(Task inputs)

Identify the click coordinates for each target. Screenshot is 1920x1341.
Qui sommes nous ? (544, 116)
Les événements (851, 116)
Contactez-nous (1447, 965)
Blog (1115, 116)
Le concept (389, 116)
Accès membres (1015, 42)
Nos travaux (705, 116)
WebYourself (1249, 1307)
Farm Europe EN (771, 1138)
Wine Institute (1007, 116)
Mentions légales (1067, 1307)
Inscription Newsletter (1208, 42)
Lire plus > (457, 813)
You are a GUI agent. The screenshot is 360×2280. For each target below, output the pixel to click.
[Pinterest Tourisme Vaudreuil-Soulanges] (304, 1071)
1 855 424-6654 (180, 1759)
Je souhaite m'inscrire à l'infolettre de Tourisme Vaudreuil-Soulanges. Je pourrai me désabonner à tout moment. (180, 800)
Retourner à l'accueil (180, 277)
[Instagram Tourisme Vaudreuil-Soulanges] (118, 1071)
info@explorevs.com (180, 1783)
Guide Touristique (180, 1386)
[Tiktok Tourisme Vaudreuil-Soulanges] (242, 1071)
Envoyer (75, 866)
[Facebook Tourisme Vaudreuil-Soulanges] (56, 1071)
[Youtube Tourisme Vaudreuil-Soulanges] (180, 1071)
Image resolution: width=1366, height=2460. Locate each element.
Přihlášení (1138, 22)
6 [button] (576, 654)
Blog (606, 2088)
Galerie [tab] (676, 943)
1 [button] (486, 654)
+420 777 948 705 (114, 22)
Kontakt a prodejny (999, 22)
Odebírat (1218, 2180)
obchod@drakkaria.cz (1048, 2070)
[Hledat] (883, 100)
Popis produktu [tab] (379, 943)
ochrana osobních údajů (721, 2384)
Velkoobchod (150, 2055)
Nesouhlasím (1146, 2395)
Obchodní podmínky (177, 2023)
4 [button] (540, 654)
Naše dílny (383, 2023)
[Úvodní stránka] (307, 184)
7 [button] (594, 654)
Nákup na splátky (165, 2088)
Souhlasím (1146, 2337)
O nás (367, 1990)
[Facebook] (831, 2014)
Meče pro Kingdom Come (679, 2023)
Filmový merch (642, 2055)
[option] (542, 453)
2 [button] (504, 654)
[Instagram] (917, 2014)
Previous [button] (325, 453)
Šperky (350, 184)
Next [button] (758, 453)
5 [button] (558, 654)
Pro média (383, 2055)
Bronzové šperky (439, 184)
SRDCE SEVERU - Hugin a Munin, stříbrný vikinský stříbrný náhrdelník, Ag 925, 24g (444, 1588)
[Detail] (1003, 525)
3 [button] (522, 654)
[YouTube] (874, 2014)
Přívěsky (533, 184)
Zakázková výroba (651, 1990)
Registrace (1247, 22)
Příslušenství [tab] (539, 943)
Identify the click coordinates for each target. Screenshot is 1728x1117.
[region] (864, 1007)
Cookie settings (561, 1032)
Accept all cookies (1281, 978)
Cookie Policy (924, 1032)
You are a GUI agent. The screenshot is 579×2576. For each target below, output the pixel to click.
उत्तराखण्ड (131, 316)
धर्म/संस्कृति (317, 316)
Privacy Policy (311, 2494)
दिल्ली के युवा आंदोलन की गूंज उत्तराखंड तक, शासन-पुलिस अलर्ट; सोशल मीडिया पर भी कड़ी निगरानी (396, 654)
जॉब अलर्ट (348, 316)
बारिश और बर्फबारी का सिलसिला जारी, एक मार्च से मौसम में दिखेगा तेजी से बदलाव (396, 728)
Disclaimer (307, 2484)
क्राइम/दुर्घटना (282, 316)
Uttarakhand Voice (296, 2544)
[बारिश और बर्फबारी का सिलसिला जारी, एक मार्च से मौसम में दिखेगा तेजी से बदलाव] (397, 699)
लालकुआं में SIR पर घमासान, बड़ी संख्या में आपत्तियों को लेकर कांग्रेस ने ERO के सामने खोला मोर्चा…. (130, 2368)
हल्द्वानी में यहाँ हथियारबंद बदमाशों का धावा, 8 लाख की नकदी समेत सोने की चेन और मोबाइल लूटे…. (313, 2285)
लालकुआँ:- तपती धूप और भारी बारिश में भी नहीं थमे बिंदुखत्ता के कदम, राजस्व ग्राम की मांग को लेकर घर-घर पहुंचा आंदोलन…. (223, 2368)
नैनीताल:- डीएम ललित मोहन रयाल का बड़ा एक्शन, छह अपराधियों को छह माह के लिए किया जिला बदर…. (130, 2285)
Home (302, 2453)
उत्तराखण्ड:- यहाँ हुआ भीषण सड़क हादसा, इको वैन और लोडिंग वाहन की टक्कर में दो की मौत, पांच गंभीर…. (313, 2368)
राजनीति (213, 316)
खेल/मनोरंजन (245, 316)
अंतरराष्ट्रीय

(End Task inputs)

Please repeat each line above exactly.

Identify the click coordinates for each target. Screenshot is 1920x1341.
Qui sommes nous ? (544, 116)
Les événements (851, 116)
Contactez-nous (1447, 965)
Blog (1115, 116)
Le concept (389, 116)
Accès membres (1015, 42)
Nos travaux (705, 116)
WebYourself (1249, 1307)
Farm Europe EN (771, 1138)
Wine Institute (1007, 116)
Mentions légales (1067, 1307)
Inscription Newsletter (1208, 42)
Lire plus > (457, 813)
You are a GUI agent. The screenshot is 360×2280. For each target below, output the pixel to click.
[Pinterest Tourisme Vaudreuil-Soulanges] (304, 1071)
1 855 424-6654 (180, 1759)
Je souhaite m'inscrire à l'infolettre de Tourisme Vaudreuil-Soulanges. Je pourrai me désabonner à tout moment. (180, 800)
Retourner à l'accueil (180, 277)
[Instagram Tourisme Vaudreuil-Soulanges] (118, 1071)
info@explorevs.com (180, 1783)
Guide Touristique (180, 1386)
[Tiktok Tourisme Vaudreuil-Soulanges] (242, 1071)
Envoyer (75, 866)
[Facebook Tourisme Vaudreuil-Soulanges] (56, 1071)
[Youtube Tourisme Vaudreuil-Soulanges] (180, 1071)
Image resolution: width=1366, height=2460. Locate each element.
Přihlášení (1138, 22)
6 [button] (576, 654)
Blog (606, 2088)
Galerie [tab] (676, 943)
1 [button] (486, 654)
+420 777 948 705 (114, 22)
Kontakt a prodejny (999, 22)
Odebírat (1218, 2180)
obchod@drakkaria.cz (1048, 2070)
[Hledat] (883, 100)
Popis produktu [tab] (379, 943)
ochrana osobních údajů (721, 2384)
Velkoobchod (150, 2055)
Nesouhlasím (1146, 2395)
Obchodní podmínky (177, 2023)
4 [button] (540, 654)
Naše dílny (383, 2023)
[Úvodní stránka] (307, 184)
7 [button] (594, 654)
Nákup na splátky (165, 2088)
Souhlasím (1146, 2337)
O nás (367, 1990)
[Facebook] (831, 2014)
Meče pro Kingdom Come (679, 2023)
Filmový merch (642, 2055)
[option] (542, 453)
2 [button] (504, 654)
[Instagram] (917, 2014)
Previous [button] (325, 453)
Šperky (350, 184)
Next [button] (758, 453)
5 [button] (558, 654)
Pro média (383, 2055)
Bronzové šperky (439, 184)
SRDCE SEVERU - Hugin a Munin, stříbrný vikinský stříbrný náhrdelník, Ag 925, 24g (444, 1588)
[Detail] (1003, 525)
3 [button] (522, 654)
[YouTube] (874, 2014)
Přívěsky (533, 184)
Zakázková výroba (651, 1990)
Registrace (1247, 22)
Příslušenství [tab] (539, 943)
Identify the click coordinates for each target. Screenshot is 1728x1117.
[region] (864, 1007)
Cookie settings (561, 1032)
Accept all cookies (1281, 978)
Cookie Policy (924, 1032)
You are a GUI agent. The screenshot is 579×2576. For each target below, output the pixel to click.
उत्तराखण्ड (131, 316)
धर्म/संस्कृति (317, 316)
Privacy Policy (311, 2494)
दिल्ली के युवा आंदोलन की गूंज उत्तराखंड तक, शासन-पुलिस अलर्ट; सोशल मीडिया पर भी कड़ी निगरानी (396, 654)
जॉब अलर्ट (348, 316)
बारिश और बर्फबारी का सिलसिला जारी, एक मार्च से मौसम में दिखेगा तेजी से बदलाव (396, 728)
Disclaimer (307, 2484)
क्राइम/दुर्घटना (282, 316)
Uttarakhand Voice (296, 2544)
[बारिश और बर्फबारी का सिलसिला जारी, एक मार्च से मौसम में दिखेगा तेजी से बदलाव] (397, 699)
लालकुआं में SIR पर घमासान, बड़ी संख्या में आपत्तियों को लेकर कांग्रेस ने ERO के सामने खोला मोर्चा…. (130, 2368)
हल्द्वानी में यहाँ हथियारबंद बदमाशों का धावा, 8 लाख की नकदी समेत सोने की चेन और मोबाइल लूटे…. (313, 2285)
लालकुआँ:- तपती धूप और भारी बारिश में भी नहीं थमे बिंदुखत्ता के कदम, राजस्व ग्राम की मांग को लेकर घर-घर पहुंचा आंदोलन…. (223, 2368)
नैनीताल:- डीएम ललित मोहन रयाल का बड़ा एक्शन, छह अपराधियों को छह माह के लिए किया जिला बदर…. (130, 2285)
Home (302, 2453)
उत्तराखण्ड:- यहाँ हुआ भीषण सड़क हादसा, इको वैन और लोडिंग वाहन की टक्कर में दो की मौत, पांच गंभीर…. (313, 2368)
राजनीति (213, 316)
खेल/मनोरंजन (245, 316)
अंतरराष्ट्रीय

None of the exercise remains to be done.